Non ho idea di cosa mi stia prendendo, ma rivederlo, mi ha fatto capire che sono seriamente intrappolata con dei coglioni che vogliono sicuramente farci del male.
Rivedere lui ha reso tutto più reale e le mie emozioni in questo momento sembrano aver preso vita propria.
«Prendi questo,» afferma frugando nella tasca interna della giacca, «usalo quando ti sentirai veramente in pericolo e cerca un modo per trovarti un caricabatterie» mormora, mettendo un cellulare nella mia pochette che mi appresto ad aprire.
«Se mi scoprono sai che vuol dire che sono fottuta?» annaspo cagandomi letteralmente addosso.

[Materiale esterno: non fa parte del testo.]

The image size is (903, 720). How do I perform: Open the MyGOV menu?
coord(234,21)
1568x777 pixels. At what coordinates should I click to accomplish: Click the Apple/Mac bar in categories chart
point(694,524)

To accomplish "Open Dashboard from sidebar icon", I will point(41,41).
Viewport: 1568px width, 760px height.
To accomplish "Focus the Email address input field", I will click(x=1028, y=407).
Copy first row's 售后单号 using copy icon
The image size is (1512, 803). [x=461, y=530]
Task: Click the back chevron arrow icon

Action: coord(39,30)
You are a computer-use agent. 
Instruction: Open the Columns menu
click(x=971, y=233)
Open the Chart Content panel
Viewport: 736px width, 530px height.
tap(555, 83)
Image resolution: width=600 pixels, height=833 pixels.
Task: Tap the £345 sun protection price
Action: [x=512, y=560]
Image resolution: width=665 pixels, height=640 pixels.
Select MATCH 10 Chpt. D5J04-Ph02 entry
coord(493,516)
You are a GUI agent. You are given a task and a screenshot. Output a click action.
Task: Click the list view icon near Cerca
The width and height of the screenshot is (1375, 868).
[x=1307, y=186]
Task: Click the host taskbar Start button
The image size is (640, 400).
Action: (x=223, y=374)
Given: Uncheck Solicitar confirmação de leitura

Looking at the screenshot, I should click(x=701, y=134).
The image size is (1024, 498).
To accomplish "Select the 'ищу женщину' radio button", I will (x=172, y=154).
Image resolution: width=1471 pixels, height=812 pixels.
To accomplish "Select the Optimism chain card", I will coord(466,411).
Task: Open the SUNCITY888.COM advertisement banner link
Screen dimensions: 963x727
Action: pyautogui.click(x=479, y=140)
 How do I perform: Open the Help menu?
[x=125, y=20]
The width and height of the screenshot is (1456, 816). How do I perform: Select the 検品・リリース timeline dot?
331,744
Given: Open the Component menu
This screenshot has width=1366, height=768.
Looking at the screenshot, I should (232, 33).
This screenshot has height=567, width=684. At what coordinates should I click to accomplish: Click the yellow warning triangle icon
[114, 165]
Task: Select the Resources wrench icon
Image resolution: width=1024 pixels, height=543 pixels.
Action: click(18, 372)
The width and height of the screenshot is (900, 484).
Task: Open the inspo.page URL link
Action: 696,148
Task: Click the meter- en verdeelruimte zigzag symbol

«Lo so, tanto quanto so che sei brava in ciò che fai, e che non ti farai scoprire. Infondo non ti hanno scoperta fino ad ora» sussurra, avvicinandosi nuovamente al mio collo su cui inizia a poggiare dei baci, che di casto hanno ben poco, mentre le sue mani si occupano di tenere le mie gambe aperte.
Lo spacco colossale dell'abito che porto, si apre, mostrandoli che non porto mutandine e che il mio sesso, in questo modo, sfiora quasi il tessuto dei suoi pantaloni neri.
«Mi sei mancata.» mormora a fior di labbra, «Non avrei mai pensato di trovarti in uno scenario del genere. Pensavo che non chiamassi solo perché eri troppo impegnata e che di conseguenza non avevi tempo per me» continua, staccandosi dalle mie labbra e guardandomi negli occhi.
«Troverei sempre del tempo da dedicarti» sussurro sulle sue labbra, prima di unirle nuovamente alle mie.
Adoro le sue labbra, non sono carnose, anzi sono sottili, ma morbide, con quel loro rosa scuro che mi fanno impazzire.
«Devi trovare un modo per farvi riportare dall'altra parte del confine, dove ho più potere e territorio» borbotta.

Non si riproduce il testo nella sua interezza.